Now after performing \(O(d)\) operations the computation has reached a state where we can pull out all of as in one go. Retrieving all of as is then \(O(d + n)\) rather than \(O(dn)\). An excellent reduction! Furthermore, it looks like every left branch only has to be transformed once no matter how many leaves that branch supports, so the total cost of reading through the whole list is \(O(D + N)\) where \(D\) is the number of left branches and \(N\) the sum of the lengths of each leaf.

Why did we need functions?

Having observed the mechanism behind the DList algorithm, we can ask ourselves “Why is it encoded with functions?”. After all, the algorithm itself is simple, but the implementation piggybacks on Haskell’s function evaluation procedure in an opaque manner, perhaps unnecessarily. For example, one could also encode the algorithm like this

data Tree a = Leaf a | Branch (Tree a) (Tree a)

fromList :: [a] -> Tree [a]
fromList = Leaf

toList :: Tree [a] -> [a]
toList (Leaf x) = x
toList (Branch (Leaf x) r) = x ++ toList r
toList (Branch (Branch l1 l2) r)
               = toList (Branch l1 (Branch l2 r))

append :: Tree [a] -> Tree [a] -> Tree [a]
append = Branch

The toList defined here in terms of a binary Tree datatype performs exactly the same algorithm as the DList but without mysteriously hiding it behind function calls and piggybacking on Haskell’s evaluation procedure.
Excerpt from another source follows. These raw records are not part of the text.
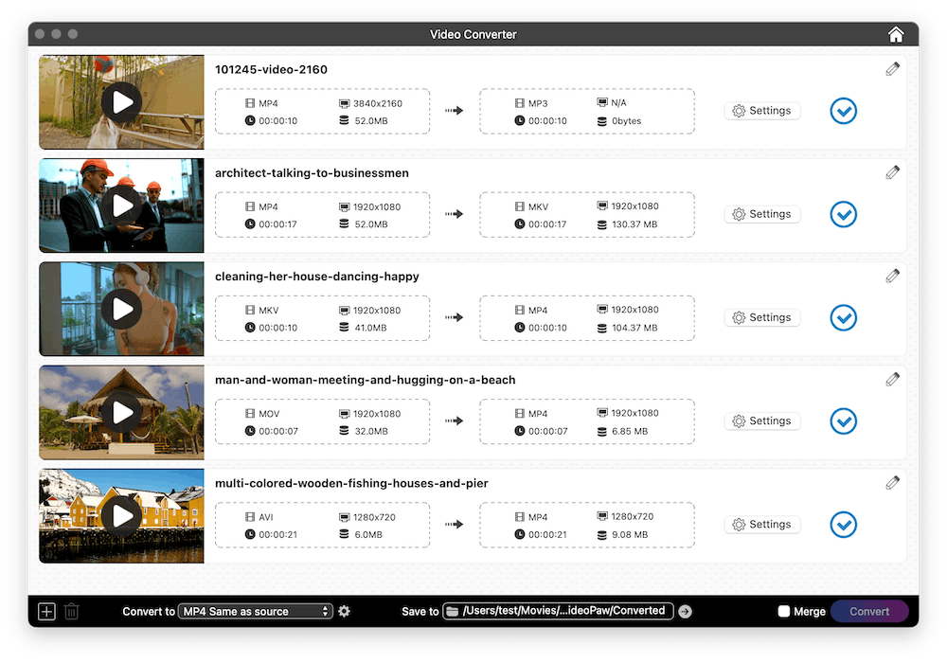Open Settings for cleaning-her-house-dancing-happy
Viewport: 947px width, 662px height.
pyautogui.click(x=762, y=318)
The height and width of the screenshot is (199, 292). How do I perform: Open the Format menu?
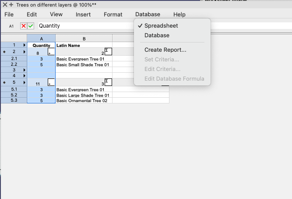point(113,14)
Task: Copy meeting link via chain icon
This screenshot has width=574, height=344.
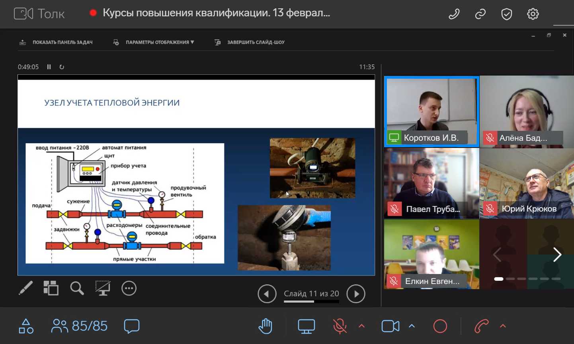Action: [x=480, y=14]
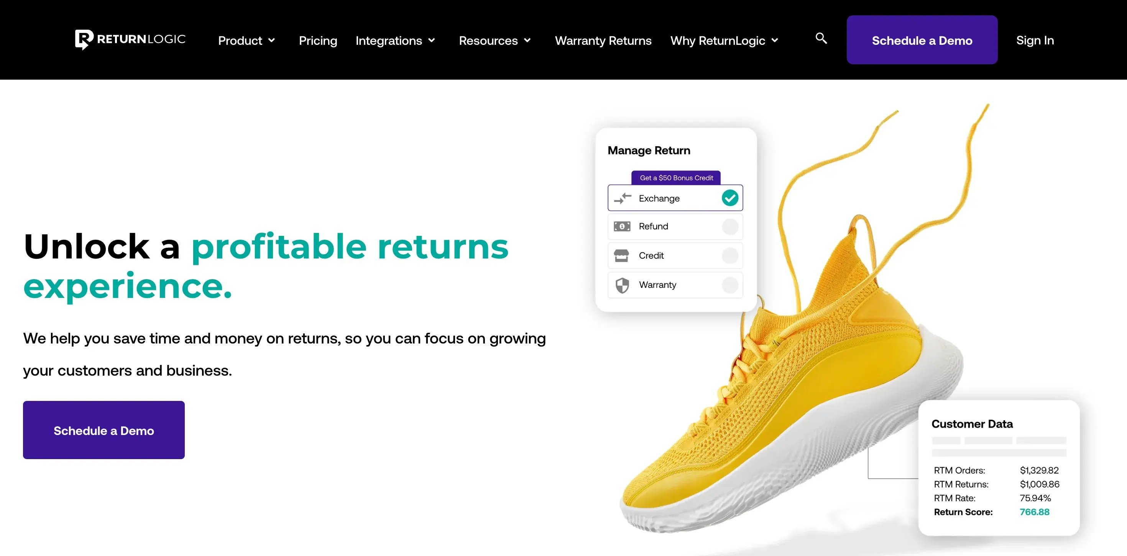Select the Credit radio option
Image resolution: width=1127 pixels, height=556 pixels.
click(x=730, y=256)
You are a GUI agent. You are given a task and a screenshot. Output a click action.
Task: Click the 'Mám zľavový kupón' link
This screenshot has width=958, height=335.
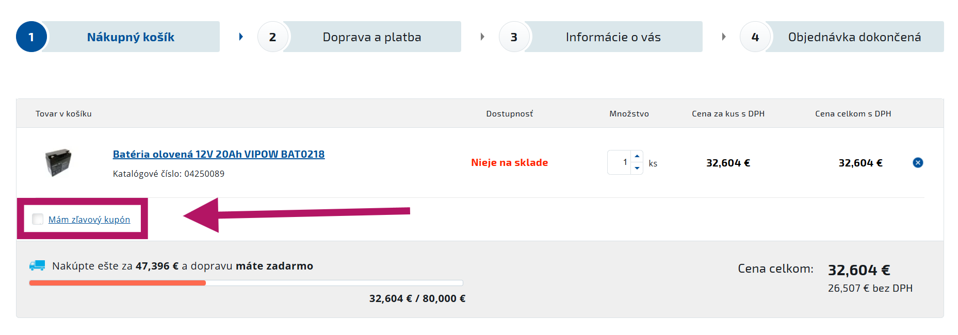pos(89,220)
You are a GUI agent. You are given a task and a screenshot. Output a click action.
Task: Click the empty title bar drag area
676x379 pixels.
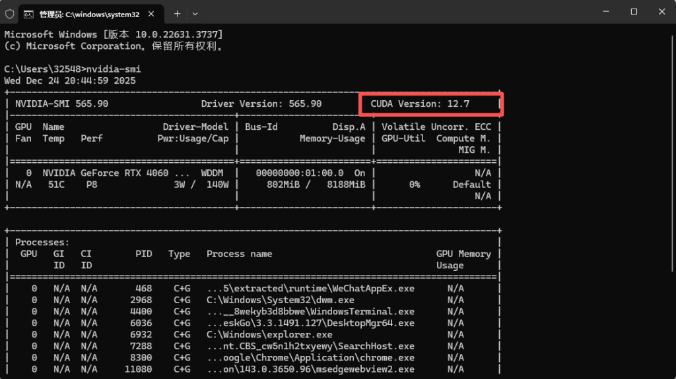(396, 13)
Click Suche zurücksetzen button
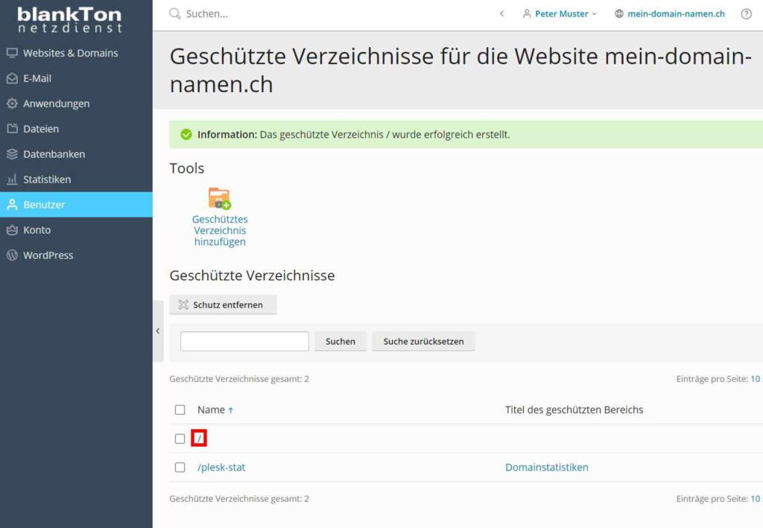Viewport: 763px width, 528px height. 423,342
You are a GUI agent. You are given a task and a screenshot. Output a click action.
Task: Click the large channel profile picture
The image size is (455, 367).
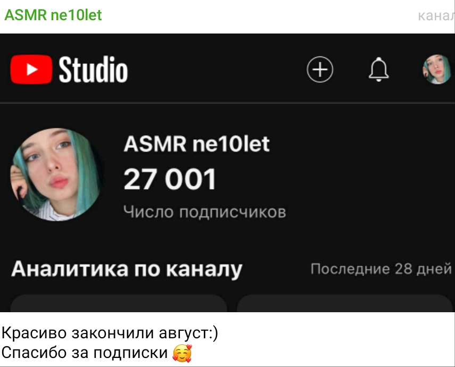[56, 174]
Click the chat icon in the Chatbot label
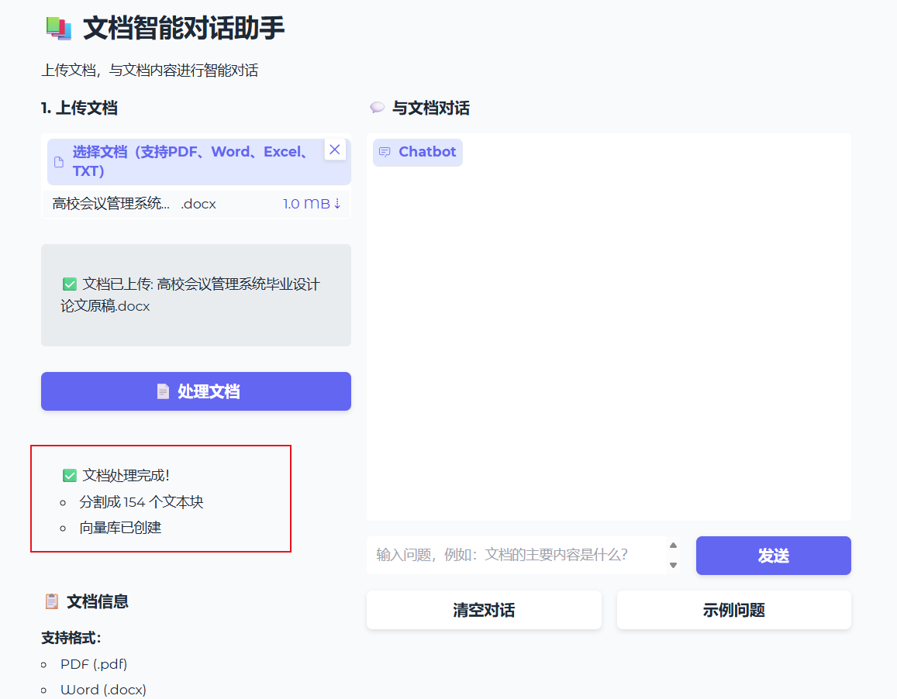This screenshot has height=699, width=897. coord(385,152)
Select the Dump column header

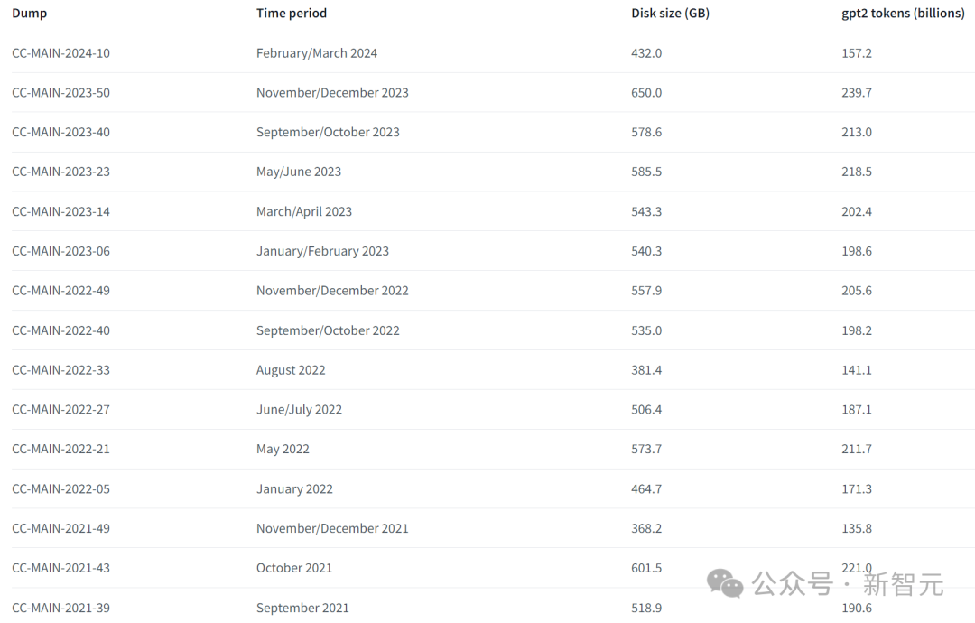[29, 13]
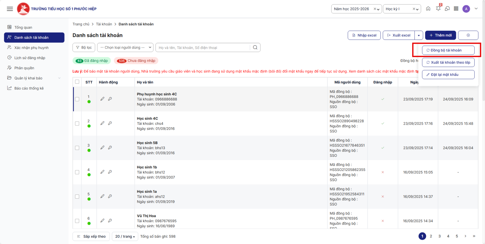The width and height of the screenshot is (485, 244).
Task: Open the support headset icon in header
Action: pos(447,9)
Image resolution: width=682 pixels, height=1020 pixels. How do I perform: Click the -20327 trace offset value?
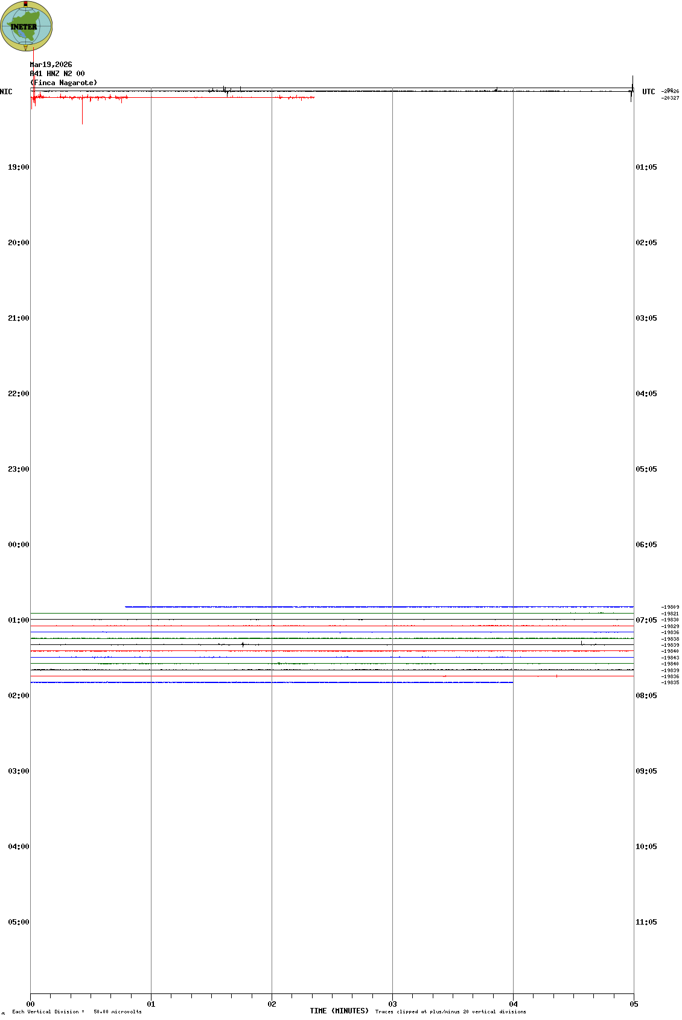[x=670, y=98]
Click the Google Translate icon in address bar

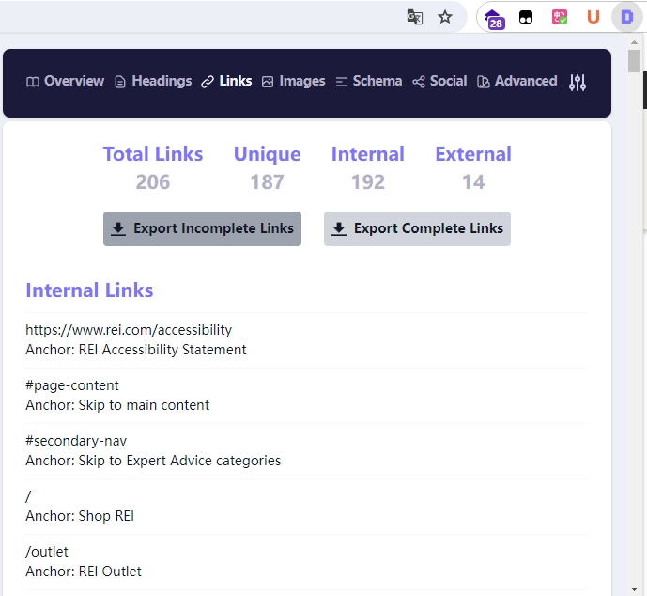point(415,17)
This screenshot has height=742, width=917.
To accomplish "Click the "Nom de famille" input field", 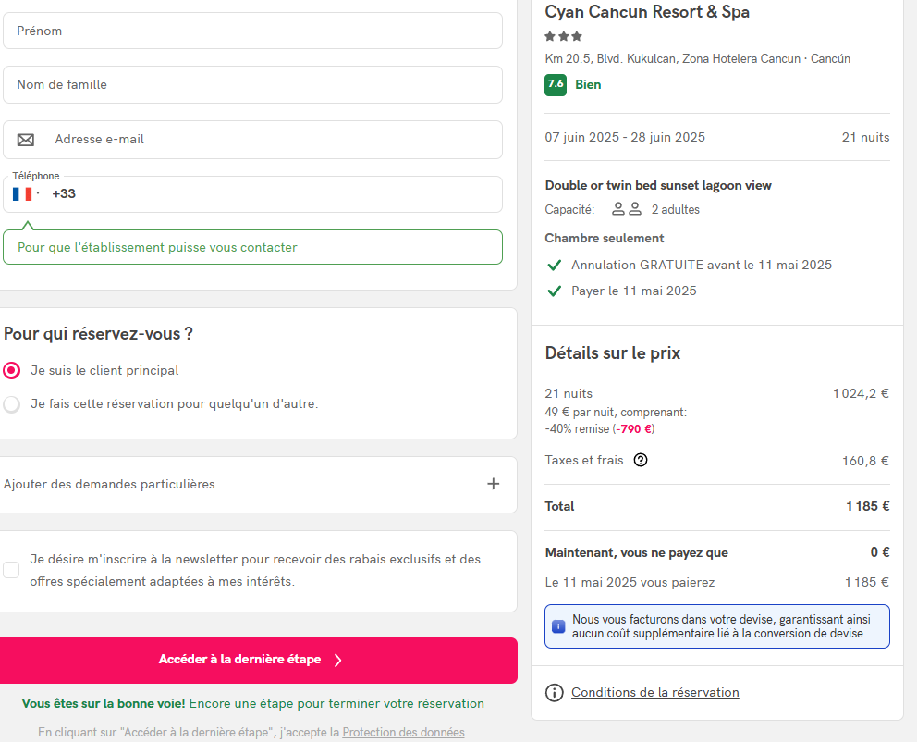I will click(252, 85).
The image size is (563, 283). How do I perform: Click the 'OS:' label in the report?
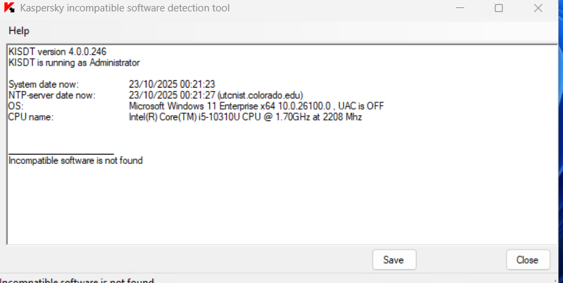coord(15,106)
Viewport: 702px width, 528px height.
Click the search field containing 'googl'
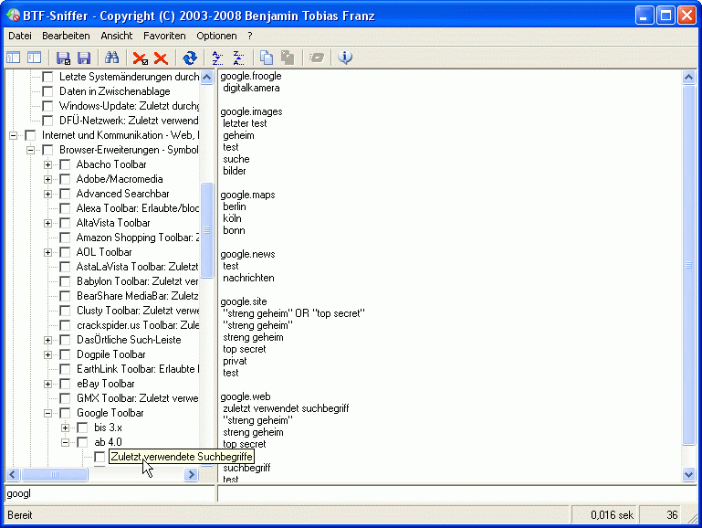108,493
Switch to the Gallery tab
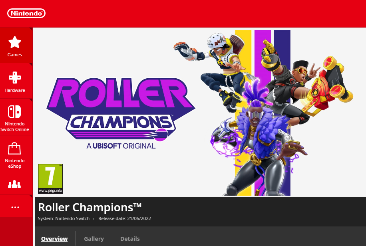The height and width of the screenshot is (246, 366). tap(94, 239)

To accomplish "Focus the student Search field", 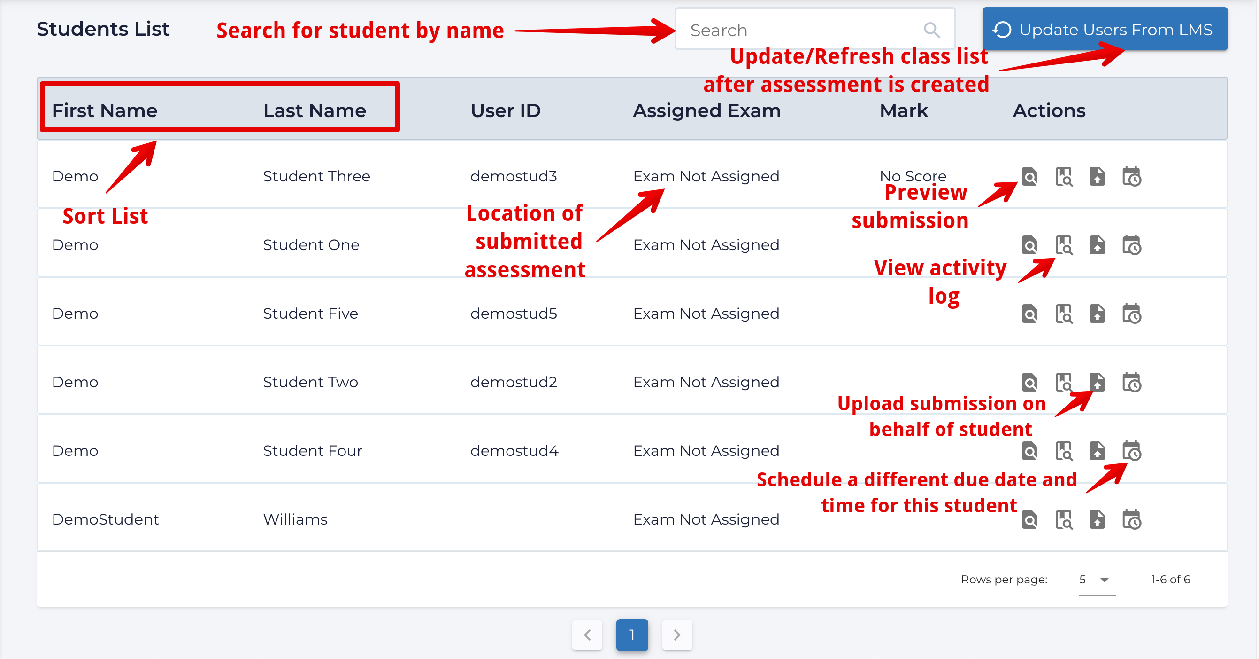I will (802, 30).
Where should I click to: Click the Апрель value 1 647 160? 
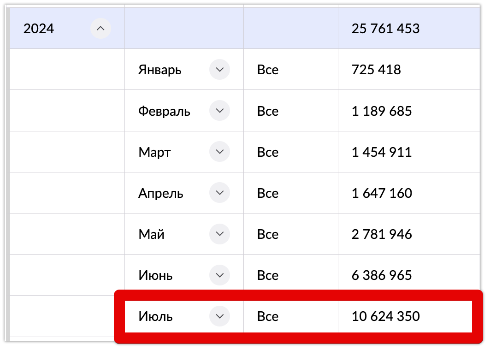(382, 193)
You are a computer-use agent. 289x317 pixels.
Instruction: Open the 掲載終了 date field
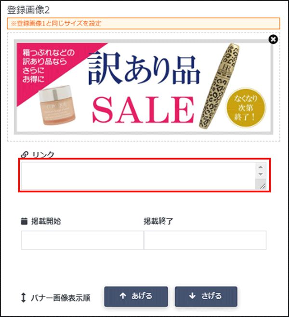(205, 240)
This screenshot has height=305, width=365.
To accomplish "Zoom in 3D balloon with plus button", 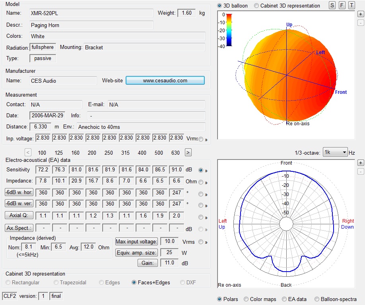I will pyautogui.click(x=360, y=14).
In practice it is indeed much faster than naive append. If you like you can try the following:

foldlTree = length (toList (foldl Branch (Leaf []) (map (Leaf . return) [1..20000])))

foldlList = length (foldl (++) [] (map return [1..20000]))

I don’t know if DList will be faster than the Tree approach for some reason. I haven’t benchmarked.


The DList concept generalizes to the “codensity transformation” which makes left-associated monadic binds more efficient. The codensity transformation was first outlined, I believe, by Janis Voigtlander. It’s not clear to me, though, whether the Tree datastructure generalizes equivalently.


It’s simple to understand how the DList algorithm works once you demystify its use of function composition. However, it’s not clear if the more concrete implementation using Tree generalizes as well as the DList method.